The GSP Neonatal Creatine Kinase-MM kit that the agency authorized today is intended to aid in screening newborns for Duchenne. Newborn screening is a series of tests to help health care professionals identify serious diseases and conditions shortly after birth. As part of this screening, a newborn screening card is used to collect a small amount of blood from a prick of an infant’s heel, sometimes called a heel stick. The collected, dried blood samples are used to test for a variety of diseases and conditions.

A History with Newborn Screening

Building on the work led by Dr. Jerry Mendell in the Ohio State Newborn Screening Pilot which concluded in 2012, PPMD endeavored to learn from the best practices of that pilot and refine the systems further such that they could be replicated in a state with a high birthrate – and eventually nationwide.

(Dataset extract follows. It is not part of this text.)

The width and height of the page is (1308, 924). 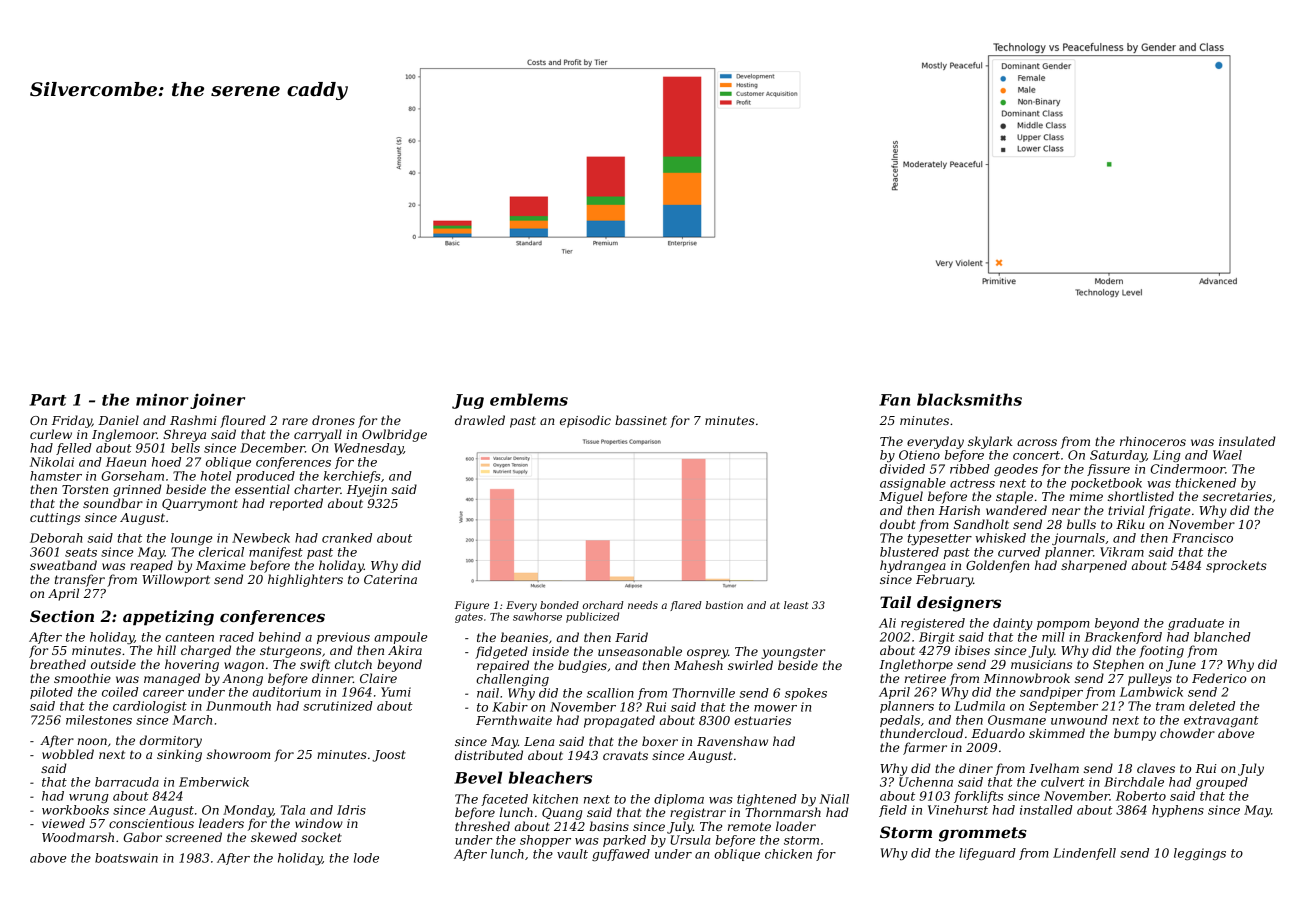 I want to click on skylark, so click(x=990, y=442).
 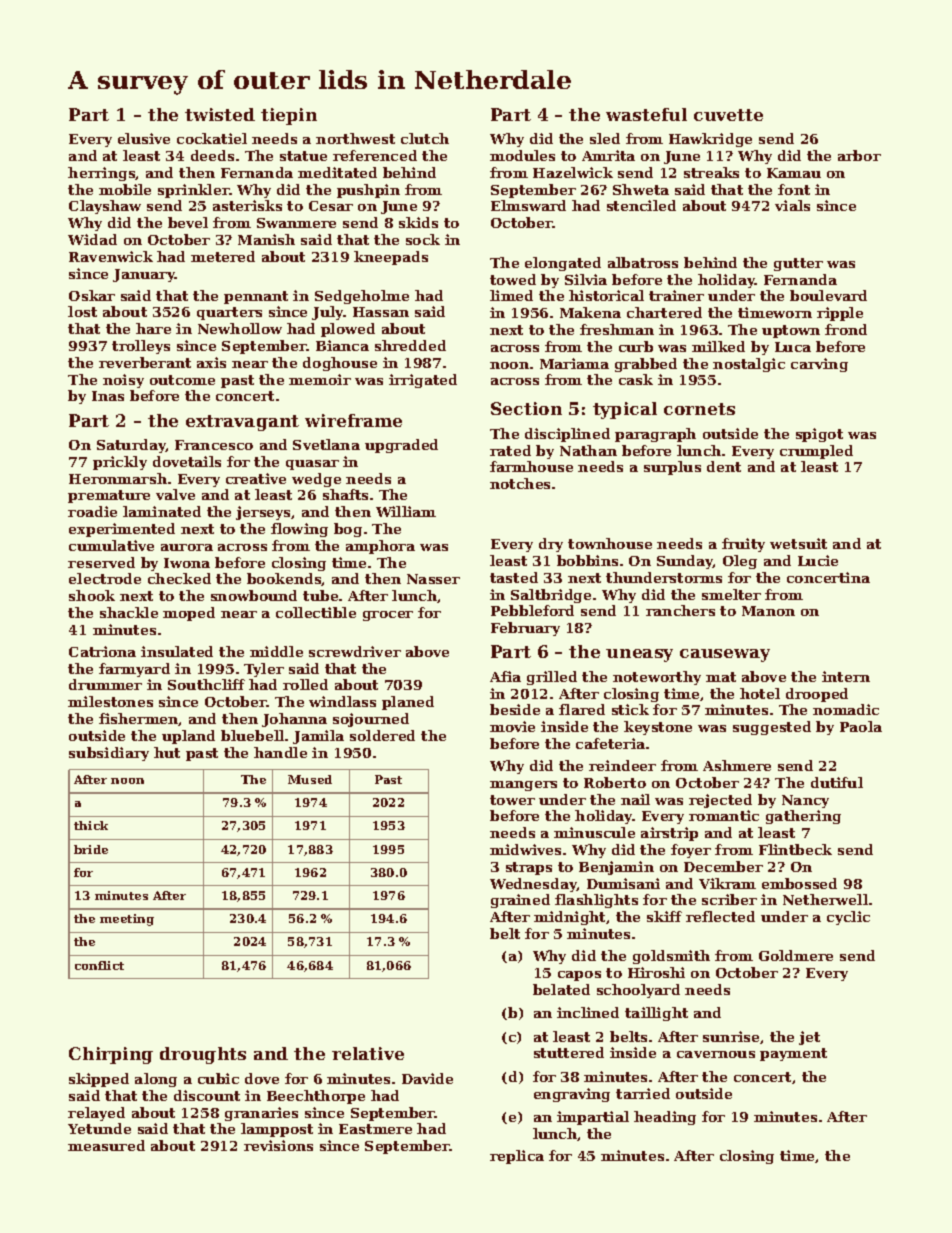 What do you see at coordinates (795, 849) in the image?
I see `Flintbeck` at bounding box center [795, 849].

In Dr. Mendell’s study, nearly 60,000 babies were screened throughout the state and six children with Duchenne were positively identified, establishing evidence for a two-tier screen at birth for Duchenne within the US newborn screening system.

Aside from launching the pilot program, PPMD’s newborn screening agenda includes active involvement on the passage of the Newborn Screening Saves Lives Reauthorization Act, annual Duchenne-specific language within Appropriations and Report Language to ensure federal partners are focused on Duchenne newborn screening efforts, engagement with the federal Advisory Committee on Heritable Disorders for Newborns and Children, and leading the National Duchenne Newborn Screening Initiative which has included the development of published care standards for newborns, ethical considerations for Duchenne NBS, and the publication of a A Roadmap to Newborn Screening for Duchenne Muscular Dystrophy.

What’s Next?

PerkinElmer will be providing further updates in the coming weeks and PPMD will of course keep the community updated.